I had a chance to survey him. His face was scratched, his clothes were torn, and his foot—one foot was mangled, likely beyond repair. They crippled him and left him here to watch Orisel die. My stomach twisted with fury and I got to my feet.
“I left Bethany at the cabin. The horses are there. I’ll run back and get them and we’ll hurry to the village.”
“Blow the horn first,” Torsin said. “I wasn’t able to reach it. Summon the other guards to our aid.”
The horn hung on the wall. I blew it twice, signaling for any other men in the area to gather.
“That ought to do. I’ll send them along your way as soon as they get here. Hurry. I hope it’s not too late,” Torsin said. “I’ll pray to all the lords of the forest.”
“I left her a sword.”
“A sword is nothing to them, Brennus. They took Orisel out in seconds. They left me here wounded on purpose. Be very careful. We must not lose you.”
Never in my life had I run a mile so fast. My feet scarcely touched the ground.
The door to the cabin hung open. The garden was trampled.
That was when I knew I had made the most terrible mistake of my life.
Chapter Fourteen
Princess Bethany
I had a great sense of relief now that we had finally made love, and I knew that Jack had my father’s approval and our marriage was real. Soon, I thought, he would bring me to his true home and I would find out what sort of life I was in for, but it didn’t seem to matter now. I lounged in bed, sleepy and pleased, watching motes of dust float past the golden sunlight streaming in the window.
Then, I decided to go pick some apples.
I still didn’t know how to work, really, and I was in no hurry to scrub floors. But the worst of my stubbornness had melted away.
Maybe all along, all I wanted was the chance to fall in lo
ve and the ability to keep writing. I never thought I could have both. I had been sitting on my secrets for so long. Now I finally had someone to talk to, and the whole world seemed more beautiful.
I had a basket at my feet. The trees were so full of apples that I had filled it in no time. Now, I would have to try and peel them.

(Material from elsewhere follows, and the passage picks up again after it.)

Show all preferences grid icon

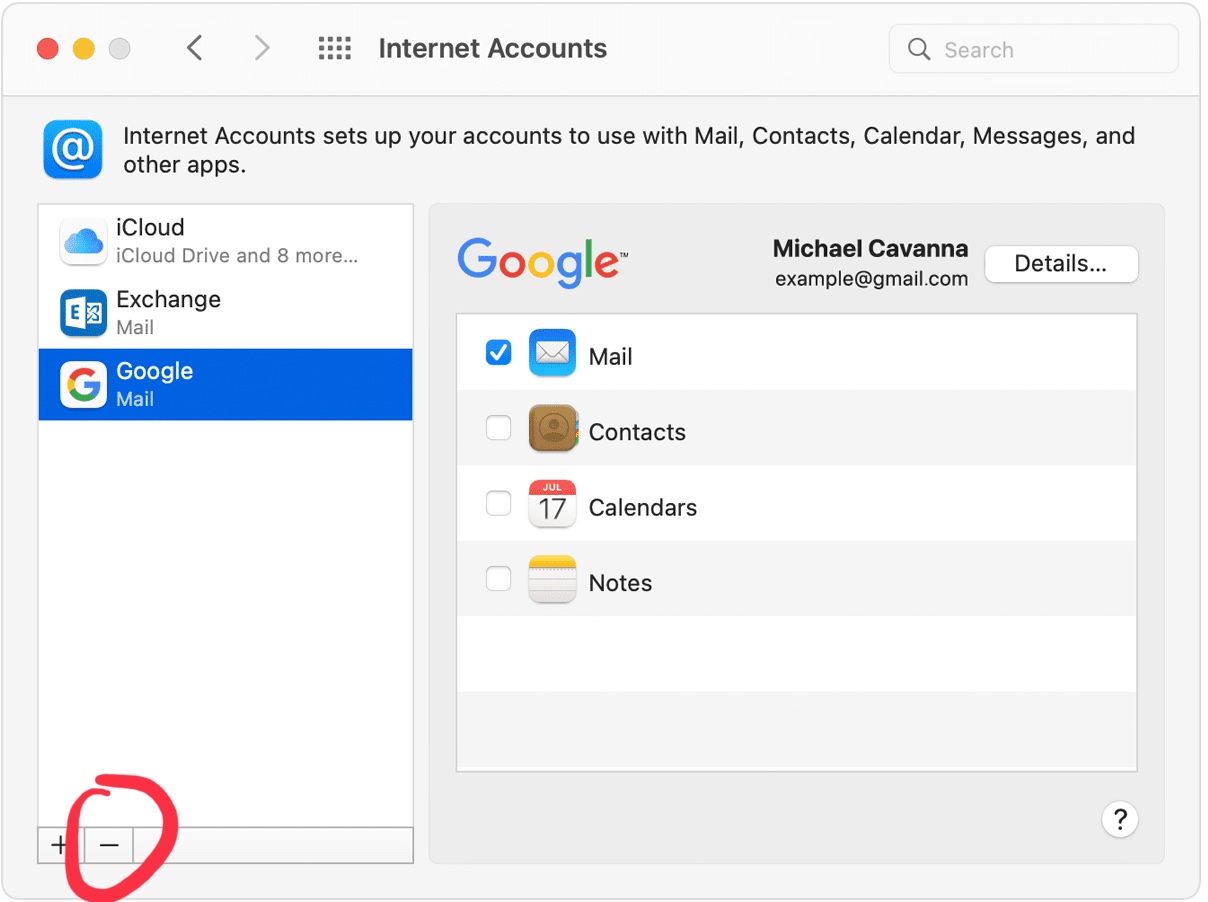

I heard a rustle in the forest and instantly went alert. I reached down to pick up the basket, but when I heard a second rustle, I abandoned the apples entirely and rushed into the cabin. My heart was racing. It’s probably just a fox or a hare or something… I wasn’t used to being alone. I shut the door behind me and picked up the sword, and one of the kitchen knives too. I peered out the window.
Two men were walking through the garden, their footsteps crushing squash vines. They were tall and lean, but broad-chested, with golden eyes and messy black hair and long arms with claws. They were handsome in a dangerous sort of way—I might enjoy seeing them as actors at the theatre, but I was terrified of them now. Wolvenfolk. They sniffed the air and I ducked as they turned toward the cabin.

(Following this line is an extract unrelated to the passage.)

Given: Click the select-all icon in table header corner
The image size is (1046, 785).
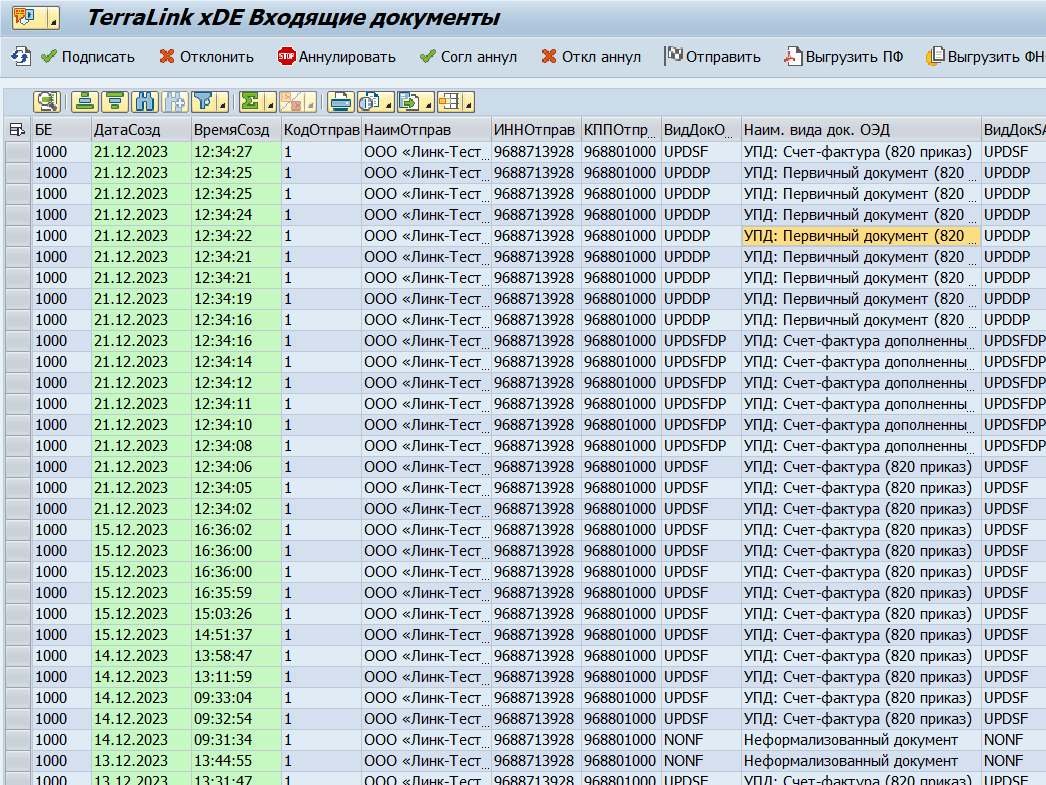Looking at the screenshot, I should click(17, 129).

I heard one of them say, “Look at all these apples. Bloody elves have got a whole damn orchard out here in the woods.” Funny enough, despite looking so menacing, he talked like any old peasant and didn’t even have a deep voice.

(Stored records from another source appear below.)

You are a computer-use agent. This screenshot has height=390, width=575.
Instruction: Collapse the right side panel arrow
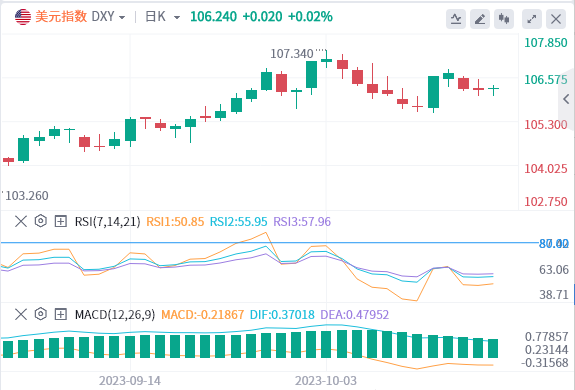point(567,99)
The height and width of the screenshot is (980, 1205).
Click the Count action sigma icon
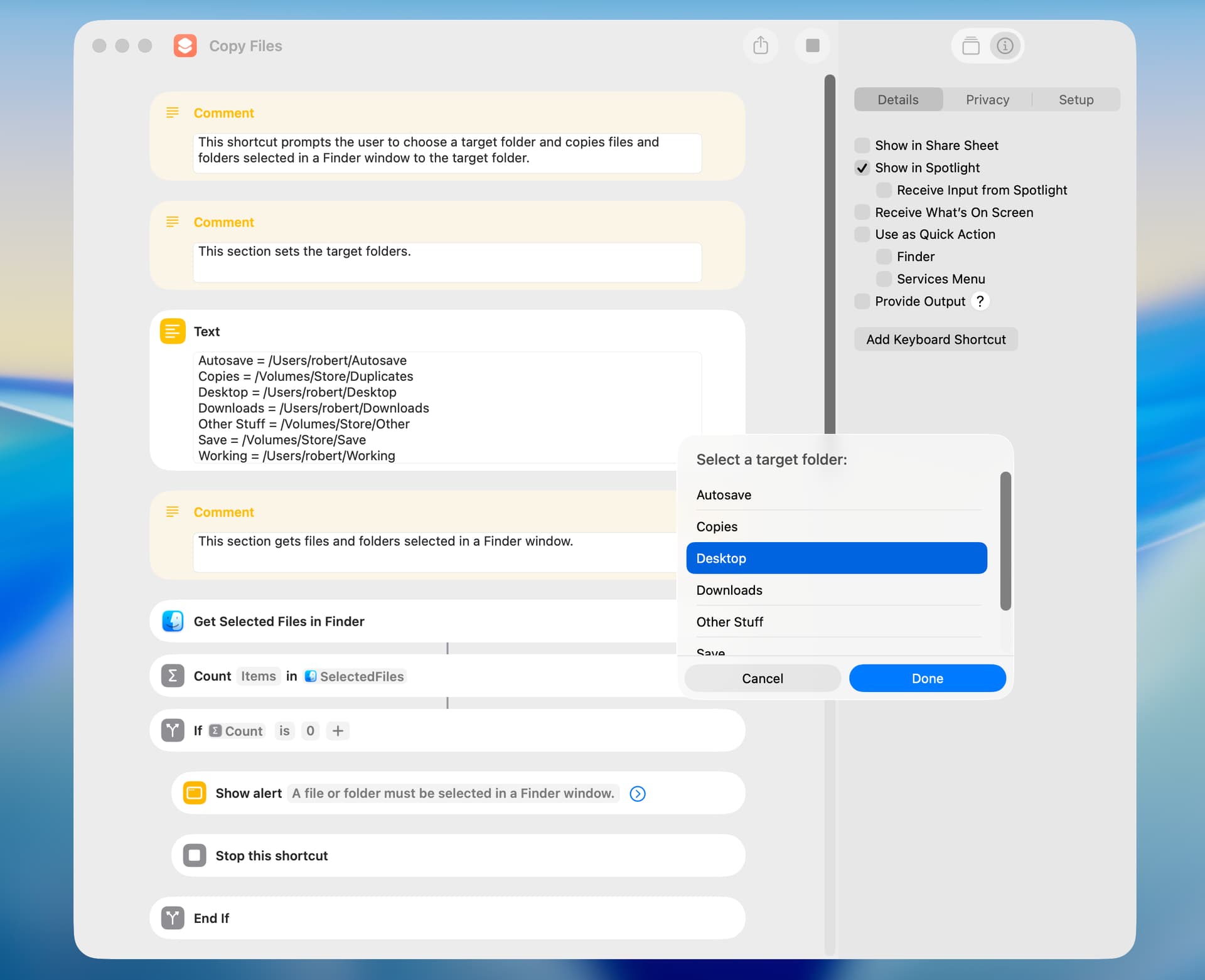point(173,676)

“Toss me one of those. I haven’t had a good apple in months.” Well, never mind. The second one had such a deep voice that it might make the very earth tremble.
“Aye, what I wouldn’t give for a pot of Auntie’s spiced applesauce…”
“I’d still rather have the girl who picked the apples.”
I hadn’t realized wolvenfolk liked apples. But I suppose they were as much man as they were beast.
But the apples wouldn’t distract them for long. I couldn’t let them see me.
I dropped to the floor and crawled to the bed, hunching in the space between the bed and the corner wall.